L’arroganza del desiderio in Peter Von Kant
Peter, presentato da Sidonie, conosce Amir (Khalil Ben Gharbia), un bellissimo giovane con velleità artistiche di cui si innamora follemente; un colpo di fulmine che schiude una narrazione alternata e scandita in tre fasi: la prima lenta, in cui prevalgono silenzi ed allusioni, la seconda euforica, carica di passione e di possesso, la terza, infine, tanto patetica quanto isterica.
Peter Von Kant, dal primo istante sa perfettamente ciò che vuole e intende ottenerlo esercitando il suo potere e utilizzando tutti gli strumenti in suo possesso per legare a sé il giovane di cui si è follemente invaghito; il regista, Peter, è convinto che aprendo ad Amir la strada del successo possa legarlo a sé in una gabbia di gratitudine e riconoscenza. Non sarà così; Amir raggiunge il successo ma abbandonerà Peter perché chiamato da Franco Zeffirelli a far parte del cast di un suo lavoro cinematografico.
La ribellione dell’amore contro gli incoscienti e i sentimentalisti spietati
La scena si impossessa di un’atmosfera malinconica con punte sentimentalistiche, piena di vuote attese, di continue richieste e supplichevoli conferme di essere ricambiati, per aprirsi a momenti furiosi pregni di ira mista a delusione. Si frantuma quell’ idea, di cui Peter era convinto, che l’amore fosse solo uno strumento di controllo dell’altro; si assiste al crollo del personaggio che appare denudato e vittima delle sue debolezze.

> **VOCI FORNITE**:

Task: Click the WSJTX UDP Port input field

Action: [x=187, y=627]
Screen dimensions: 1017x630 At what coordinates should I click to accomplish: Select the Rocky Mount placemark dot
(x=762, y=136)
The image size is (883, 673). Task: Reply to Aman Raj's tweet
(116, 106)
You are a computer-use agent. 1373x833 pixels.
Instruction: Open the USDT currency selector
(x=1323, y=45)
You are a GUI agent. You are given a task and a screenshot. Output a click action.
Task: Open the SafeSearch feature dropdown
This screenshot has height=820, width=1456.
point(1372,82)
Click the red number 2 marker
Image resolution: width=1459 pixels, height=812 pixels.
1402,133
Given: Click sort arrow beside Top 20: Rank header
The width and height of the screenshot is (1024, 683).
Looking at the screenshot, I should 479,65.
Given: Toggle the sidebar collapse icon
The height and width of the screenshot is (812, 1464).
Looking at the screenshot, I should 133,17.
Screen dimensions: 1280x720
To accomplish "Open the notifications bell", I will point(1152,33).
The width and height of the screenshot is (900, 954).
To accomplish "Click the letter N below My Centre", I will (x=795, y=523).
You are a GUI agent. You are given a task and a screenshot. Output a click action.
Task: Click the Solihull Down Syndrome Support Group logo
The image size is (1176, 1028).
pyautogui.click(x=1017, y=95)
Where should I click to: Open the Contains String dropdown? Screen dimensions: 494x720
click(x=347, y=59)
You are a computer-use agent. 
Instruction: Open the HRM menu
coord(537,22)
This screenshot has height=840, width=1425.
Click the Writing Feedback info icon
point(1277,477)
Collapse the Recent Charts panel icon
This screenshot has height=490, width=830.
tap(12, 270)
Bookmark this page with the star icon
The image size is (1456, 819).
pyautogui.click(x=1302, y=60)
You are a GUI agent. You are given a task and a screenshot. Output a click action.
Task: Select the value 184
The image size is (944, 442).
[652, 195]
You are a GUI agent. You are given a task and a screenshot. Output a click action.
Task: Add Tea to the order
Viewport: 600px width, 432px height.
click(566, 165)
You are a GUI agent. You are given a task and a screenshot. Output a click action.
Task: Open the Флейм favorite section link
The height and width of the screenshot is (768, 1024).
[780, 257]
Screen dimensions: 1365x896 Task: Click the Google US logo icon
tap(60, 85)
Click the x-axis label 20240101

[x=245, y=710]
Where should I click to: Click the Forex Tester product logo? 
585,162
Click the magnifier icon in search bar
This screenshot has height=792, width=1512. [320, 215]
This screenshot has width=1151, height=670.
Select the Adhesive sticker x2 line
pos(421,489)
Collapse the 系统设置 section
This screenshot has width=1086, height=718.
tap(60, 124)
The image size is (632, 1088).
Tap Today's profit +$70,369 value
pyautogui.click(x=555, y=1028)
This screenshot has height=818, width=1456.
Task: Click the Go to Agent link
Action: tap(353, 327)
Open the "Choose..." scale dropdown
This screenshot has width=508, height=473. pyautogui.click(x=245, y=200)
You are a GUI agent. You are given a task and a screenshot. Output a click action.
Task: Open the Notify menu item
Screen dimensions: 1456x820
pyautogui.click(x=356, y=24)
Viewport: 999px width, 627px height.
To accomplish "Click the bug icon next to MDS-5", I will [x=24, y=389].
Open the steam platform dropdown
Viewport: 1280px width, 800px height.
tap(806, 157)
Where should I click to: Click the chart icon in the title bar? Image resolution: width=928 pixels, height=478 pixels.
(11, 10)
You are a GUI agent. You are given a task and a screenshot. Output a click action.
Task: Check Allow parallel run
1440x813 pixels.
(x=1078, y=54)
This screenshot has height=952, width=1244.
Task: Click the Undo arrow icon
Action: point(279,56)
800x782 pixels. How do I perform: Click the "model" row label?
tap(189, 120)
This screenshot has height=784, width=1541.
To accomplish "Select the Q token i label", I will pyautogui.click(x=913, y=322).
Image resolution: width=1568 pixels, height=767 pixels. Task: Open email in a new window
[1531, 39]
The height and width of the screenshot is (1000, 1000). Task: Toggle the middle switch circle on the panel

> **COSA FARE**: Stabilisci se ciascuna affermazione concorda con l'estratto su Peter Von Kant, rispondendo sì o no e riportando le parole decisive del testo: 1. Amir lascia Peter per entrare nel cast di un lavoro di Franco Zeffirelli. 2. È Peter a presentare Amir a Sidonie. 3. La prima fase della narrazione è euforica.

> **RISPOSTA**:
1. Sì: «abbandonerà Peter perché chiamato da Franco Zeffirelli a far parte del cast di un suo lavoro cinematografico».
2. No: «Peter, presentato da Sidonie, conosce Amir».
3. No: «la prima lenta, in cui prevalgono silenzi ed allusioni».